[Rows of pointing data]

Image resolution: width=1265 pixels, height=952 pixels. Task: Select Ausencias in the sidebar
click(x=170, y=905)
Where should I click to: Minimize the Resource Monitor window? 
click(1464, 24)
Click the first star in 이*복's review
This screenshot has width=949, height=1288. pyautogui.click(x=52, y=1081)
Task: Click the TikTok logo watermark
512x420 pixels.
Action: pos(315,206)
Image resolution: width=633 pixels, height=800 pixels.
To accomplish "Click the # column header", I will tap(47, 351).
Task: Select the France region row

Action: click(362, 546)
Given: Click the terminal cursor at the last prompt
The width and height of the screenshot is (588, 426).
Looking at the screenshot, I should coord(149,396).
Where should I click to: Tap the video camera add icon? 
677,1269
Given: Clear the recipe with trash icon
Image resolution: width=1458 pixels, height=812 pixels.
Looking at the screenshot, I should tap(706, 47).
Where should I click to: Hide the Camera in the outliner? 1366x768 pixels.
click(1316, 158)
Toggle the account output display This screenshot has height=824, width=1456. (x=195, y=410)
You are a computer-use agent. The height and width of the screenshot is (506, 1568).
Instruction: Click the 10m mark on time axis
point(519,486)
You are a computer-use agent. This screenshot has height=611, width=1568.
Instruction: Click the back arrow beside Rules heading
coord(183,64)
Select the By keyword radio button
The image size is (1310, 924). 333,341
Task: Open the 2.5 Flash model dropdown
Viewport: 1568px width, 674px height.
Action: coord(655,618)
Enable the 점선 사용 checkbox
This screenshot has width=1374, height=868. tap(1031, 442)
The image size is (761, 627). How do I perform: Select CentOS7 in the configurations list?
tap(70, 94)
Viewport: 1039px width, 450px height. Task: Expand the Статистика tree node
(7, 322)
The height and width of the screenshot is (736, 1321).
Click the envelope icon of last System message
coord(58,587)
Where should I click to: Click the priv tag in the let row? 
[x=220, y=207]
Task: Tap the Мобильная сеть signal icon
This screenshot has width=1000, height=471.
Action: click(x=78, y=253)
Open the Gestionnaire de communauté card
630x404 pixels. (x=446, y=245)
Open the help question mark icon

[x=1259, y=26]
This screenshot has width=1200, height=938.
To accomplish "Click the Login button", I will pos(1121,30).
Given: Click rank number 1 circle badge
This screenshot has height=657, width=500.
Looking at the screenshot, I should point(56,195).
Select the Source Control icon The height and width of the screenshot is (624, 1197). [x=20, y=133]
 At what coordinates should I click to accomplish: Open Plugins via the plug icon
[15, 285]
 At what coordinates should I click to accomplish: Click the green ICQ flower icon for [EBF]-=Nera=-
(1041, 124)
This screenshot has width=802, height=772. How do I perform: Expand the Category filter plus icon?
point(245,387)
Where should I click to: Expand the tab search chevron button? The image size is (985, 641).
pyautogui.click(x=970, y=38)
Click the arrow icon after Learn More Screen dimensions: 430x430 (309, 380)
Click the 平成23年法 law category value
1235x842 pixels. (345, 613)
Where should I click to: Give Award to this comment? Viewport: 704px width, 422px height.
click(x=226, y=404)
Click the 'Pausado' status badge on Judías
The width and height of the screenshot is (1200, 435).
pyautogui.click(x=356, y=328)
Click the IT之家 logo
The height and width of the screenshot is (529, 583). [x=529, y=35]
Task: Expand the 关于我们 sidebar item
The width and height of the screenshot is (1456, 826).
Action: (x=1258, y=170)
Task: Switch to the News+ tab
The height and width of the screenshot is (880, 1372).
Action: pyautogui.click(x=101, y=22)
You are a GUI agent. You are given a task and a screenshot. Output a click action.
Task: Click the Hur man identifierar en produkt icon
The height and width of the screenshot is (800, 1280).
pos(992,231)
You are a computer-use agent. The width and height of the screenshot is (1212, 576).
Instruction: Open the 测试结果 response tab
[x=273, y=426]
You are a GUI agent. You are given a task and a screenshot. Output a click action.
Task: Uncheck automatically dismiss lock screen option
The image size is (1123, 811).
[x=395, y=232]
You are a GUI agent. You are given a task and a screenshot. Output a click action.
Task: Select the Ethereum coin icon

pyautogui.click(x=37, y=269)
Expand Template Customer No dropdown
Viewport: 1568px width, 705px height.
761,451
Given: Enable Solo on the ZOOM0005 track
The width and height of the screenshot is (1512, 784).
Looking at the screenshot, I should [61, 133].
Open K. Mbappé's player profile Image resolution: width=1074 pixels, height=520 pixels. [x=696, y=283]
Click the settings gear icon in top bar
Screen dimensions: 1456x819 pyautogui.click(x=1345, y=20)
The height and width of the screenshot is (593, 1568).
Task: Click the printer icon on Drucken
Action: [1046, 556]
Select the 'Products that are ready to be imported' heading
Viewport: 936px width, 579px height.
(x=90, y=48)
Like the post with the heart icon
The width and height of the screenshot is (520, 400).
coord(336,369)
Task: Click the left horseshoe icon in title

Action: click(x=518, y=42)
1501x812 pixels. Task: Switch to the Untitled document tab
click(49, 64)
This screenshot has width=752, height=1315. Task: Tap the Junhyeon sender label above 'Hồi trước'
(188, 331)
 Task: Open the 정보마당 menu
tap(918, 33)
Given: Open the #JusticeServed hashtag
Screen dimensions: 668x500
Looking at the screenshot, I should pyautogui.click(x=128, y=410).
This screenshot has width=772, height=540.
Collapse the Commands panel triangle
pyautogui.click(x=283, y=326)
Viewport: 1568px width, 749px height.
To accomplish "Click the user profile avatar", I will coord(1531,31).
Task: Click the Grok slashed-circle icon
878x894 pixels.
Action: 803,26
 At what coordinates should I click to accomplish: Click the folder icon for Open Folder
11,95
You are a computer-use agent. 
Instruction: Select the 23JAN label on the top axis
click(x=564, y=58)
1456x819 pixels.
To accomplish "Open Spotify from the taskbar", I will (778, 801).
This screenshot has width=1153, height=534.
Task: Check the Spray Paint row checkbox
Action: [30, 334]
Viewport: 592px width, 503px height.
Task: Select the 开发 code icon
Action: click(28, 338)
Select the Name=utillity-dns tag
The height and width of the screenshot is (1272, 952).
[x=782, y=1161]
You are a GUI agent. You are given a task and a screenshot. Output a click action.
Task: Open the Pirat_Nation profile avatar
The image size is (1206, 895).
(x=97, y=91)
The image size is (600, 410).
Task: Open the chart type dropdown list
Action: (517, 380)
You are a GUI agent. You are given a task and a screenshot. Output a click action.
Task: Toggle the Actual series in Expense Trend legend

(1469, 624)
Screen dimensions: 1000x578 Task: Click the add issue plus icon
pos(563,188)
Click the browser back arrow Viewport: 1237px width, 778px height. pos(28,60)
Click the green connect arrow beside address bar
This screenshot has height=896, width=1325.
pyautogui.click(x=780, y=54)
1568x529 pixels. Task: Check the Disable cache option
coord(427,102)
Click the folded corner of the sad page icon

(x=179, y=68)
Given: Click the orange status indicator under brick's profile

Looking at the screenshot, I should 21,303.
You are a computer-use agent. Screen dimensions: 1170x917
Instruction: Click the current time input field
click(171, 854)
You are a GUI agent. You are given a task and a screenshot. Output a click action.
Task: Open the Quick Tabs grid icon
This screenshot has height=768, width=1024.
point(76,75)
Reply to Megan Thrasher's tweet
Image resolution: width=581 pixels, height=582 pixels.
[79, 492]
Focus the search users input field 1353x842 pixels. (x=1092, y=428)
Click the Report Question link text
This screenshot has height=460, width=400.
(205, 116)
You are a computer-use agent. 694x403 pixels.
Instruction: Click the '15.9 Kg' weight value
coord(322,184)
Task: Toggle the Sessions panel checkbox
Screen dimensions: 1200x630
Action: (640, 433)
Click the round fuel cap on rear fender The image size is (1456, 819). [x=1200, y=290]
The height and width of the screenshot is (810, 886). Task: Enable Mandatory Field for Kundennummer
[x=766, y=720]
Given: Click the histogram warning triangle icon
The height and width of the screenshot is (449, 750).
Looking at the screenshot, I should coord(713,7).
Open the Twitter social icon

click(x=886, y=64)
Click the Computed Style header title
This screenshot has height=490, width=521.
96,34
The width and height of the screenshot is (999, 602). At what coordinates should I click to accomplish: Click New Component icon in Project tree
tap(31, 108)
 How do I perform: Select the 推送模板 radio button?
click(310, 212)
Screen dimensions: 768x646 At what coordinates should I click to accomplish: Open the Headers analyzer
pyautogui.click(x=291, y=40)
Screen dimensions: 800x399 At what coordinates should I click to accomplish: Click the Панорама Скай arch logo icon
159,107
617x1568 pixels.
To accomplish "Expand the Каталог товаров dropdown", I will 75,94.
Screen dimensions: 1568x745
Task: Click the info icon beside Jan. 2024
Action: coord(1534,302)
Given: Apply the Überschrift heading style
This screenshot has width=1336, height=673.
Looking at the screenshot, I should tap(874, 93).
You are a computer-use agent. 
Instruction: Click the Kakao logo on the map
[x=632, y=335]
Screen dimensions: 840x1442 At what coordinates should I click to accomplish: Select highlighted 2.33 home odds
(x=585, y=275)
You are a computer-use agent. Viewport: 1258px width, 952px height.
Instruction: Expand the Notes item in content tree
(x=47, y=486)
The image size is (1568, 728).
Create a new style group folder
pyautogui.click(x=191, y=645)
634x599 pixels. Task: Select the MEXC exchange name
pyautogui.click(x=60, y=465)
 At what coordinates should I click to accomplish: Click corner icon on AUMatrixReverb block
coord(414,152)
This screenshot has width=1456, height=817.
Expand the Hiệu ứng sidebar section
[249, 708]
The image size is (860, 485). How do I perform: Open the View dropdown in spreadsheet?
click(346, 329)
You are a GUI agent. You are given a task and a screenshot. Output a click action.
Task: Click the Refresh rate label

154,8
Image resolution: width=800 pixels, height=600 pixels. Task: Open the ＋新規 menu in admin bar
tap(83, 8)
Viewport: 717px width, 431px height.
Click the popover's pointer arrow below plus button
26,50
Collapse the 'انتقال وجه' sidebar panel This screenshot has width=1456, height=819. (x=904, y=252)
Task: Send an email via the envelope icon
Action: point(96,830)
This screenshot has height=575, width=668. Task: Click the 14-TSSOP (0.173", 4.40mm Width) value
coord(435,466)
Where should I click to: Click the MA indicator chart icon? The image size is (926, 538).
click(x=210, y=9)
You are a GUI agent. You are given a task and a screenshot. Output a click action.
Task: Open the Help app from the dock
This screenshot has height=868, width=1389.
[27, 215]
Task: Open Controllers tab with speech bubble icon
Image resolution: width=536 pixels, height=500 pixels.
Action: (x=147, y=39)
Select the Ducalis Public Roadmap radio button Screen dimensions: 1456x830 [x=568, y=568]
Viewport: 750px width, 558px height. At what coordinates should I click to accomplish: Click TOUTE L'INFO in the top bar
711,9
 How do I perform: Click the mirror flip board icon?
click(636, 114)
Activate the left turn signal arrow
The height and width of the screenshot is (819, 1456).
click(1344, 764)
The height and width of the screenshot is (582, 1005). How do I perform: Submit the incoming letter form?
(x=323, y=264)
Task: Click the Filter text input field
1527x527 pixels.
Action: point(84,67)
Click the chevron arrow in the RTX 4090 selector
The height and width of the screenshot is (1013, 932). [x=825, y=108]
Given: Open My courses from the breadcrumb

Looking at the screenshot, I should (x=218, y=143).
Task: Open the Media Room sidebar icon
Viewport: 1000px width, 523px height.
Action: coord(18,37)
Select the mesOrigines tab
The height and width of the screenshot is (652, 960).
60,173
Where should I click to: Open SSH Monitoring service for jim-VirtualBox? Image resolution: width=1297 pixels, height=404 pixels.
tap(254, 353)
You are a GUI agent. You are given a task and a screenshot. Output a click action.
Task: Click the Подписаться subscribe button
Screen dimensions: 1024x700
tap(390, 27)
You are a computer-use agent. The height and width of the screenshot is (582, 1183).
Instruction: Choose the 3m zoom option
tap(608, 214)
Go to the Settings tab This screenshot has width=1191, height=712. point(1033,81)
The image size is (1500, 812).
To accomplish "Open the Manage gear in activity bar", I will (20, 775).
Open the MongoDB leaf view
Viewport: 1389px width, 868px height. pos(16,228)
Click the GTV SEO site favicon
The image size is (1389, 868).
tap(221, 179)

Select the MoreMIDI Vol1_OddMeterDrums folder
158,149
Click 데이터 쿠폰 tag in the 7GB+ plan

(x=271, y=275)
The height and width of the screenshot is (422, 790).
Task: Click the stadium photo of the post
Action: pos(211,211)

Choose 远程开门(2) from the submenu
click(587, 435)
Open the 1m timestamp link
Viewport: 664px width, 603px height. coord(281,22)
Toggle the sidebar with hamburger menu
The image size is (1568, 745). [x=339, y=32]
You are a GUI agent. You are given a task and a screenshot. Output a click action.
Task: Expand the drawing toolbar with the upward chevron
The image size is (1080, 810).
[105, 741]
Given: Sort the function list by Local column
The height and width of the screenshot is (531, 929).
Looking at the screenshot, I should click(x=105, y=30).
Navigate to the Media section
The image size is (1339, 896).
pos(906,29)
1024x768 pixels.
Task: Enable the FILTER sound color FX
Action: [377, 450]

Exercise instructions: Render the material as a Markdown table with the columns "Row" and "Entry", starting with the line that contains "Toggle the account" and going on through the line that contains "1235x842 pixels. (345, 613)". Number each line in "Row", place its text in "Entry", and leave out blank lines.

Result for this task:
| Row | Entry |
|---|---|
| 1 | Toggle the account output display This screenshot has height=824, width=1456. (x=195, y=410) |
| 2 | You are a computer-use agent. The height and width of the screenshot is (506, 1568). |
| 3 | Instruction: Click the 10m mark on time axis |
| 4 | point(519,486) |
| 5 | You are a computer-use agent. This screenshot has height=611, width=1568. |
| 6 | Instruction: Click the back arrow beside Rules heading |
| 7 | coord(183,64) |
| 8 | Select the By keyword radio button |
| 9 | The image size is (1310, 924). 333,341 |
| 10 | Task: Open the 2.5 Flash model dropdown |
| 11 | Viewport: 1568px width, 674px height. |
| 12 | Action: coord(655,618) |
| 13 | Enable the 점선 사용 checkbox |
| 14 | This screenshot has width=1374, height=868. tap(1031, 442) |
| 15 | The image size is (761, 627). How do I perform: Select CentOS7 in the configurations list? |
| 16 | tap(70, 94) |
| 17 | Viewport: 1039px width, 450px height. Task: Expand the Статистика tree node |
| 18 | (7, 322) |
| 19 | The height and width of the screenshot is (736, 1321). |
| 20 | Click the envelope icon of last System message |
| 21 | coord(58,587) |
| 22 | Where should I click to: Click the priv tag in the let row?  |
| 23 | [x=220, y=207] |
| 24 | Task: Tap the Мобильная сеть signal icon |
| 25 | This screenshot has width=1000, height=471. |
| 26 | Action: click(x=78, y=253) |
| 27 | Open the Gestionnaire de communauté card |
| 28 | 630x404 pixels. (x=446, y=245) |
| 29 | Open the help question mark icon |
| 30 | [x=1259, y=26] |
| 31 | This screenshot has width=1200, height=938. |
| 32 | To accomplish "Click the Login button", I will pos(1121,30). |
| 33 | Given: Click rank number 1 circle badge |
| 34 | This screenshot has height=657, width=500. |
| 35 | Looking at the screenshot, I should point(56,195). |
| 36 | Select the Source Control icon The height and width of the screenshot is (624, 1197). [x=20, y=133] |
| 37 |  At what coordinates should I click to accomplish: Open Plugins via the plug icon |
| 38 | [15, 285] |
| 39 |  At what coordinates should I click to accomplish: Click the green ICQ flower icon for [EBF]-=Nera=- |
| 40 | (1041, 124) |
| 41 | This screenshot has width=802, height=772. How do I perform: Expand the Category filter plus icon? |
| 42 | point(245,387) |
| 43 | Where should I click to: Expand the tab search chevron button? The image size is (985, 641). |
| 44 | pyautogui.click(x=970, y=38) |
| 45 | Click the arrow icon after Learn More Screen dimensions: 430x430 (309, 380) |
| 46 | Click the 平成23年法 law category value |
| 47 | 1235x842 pixels. (345, 613) |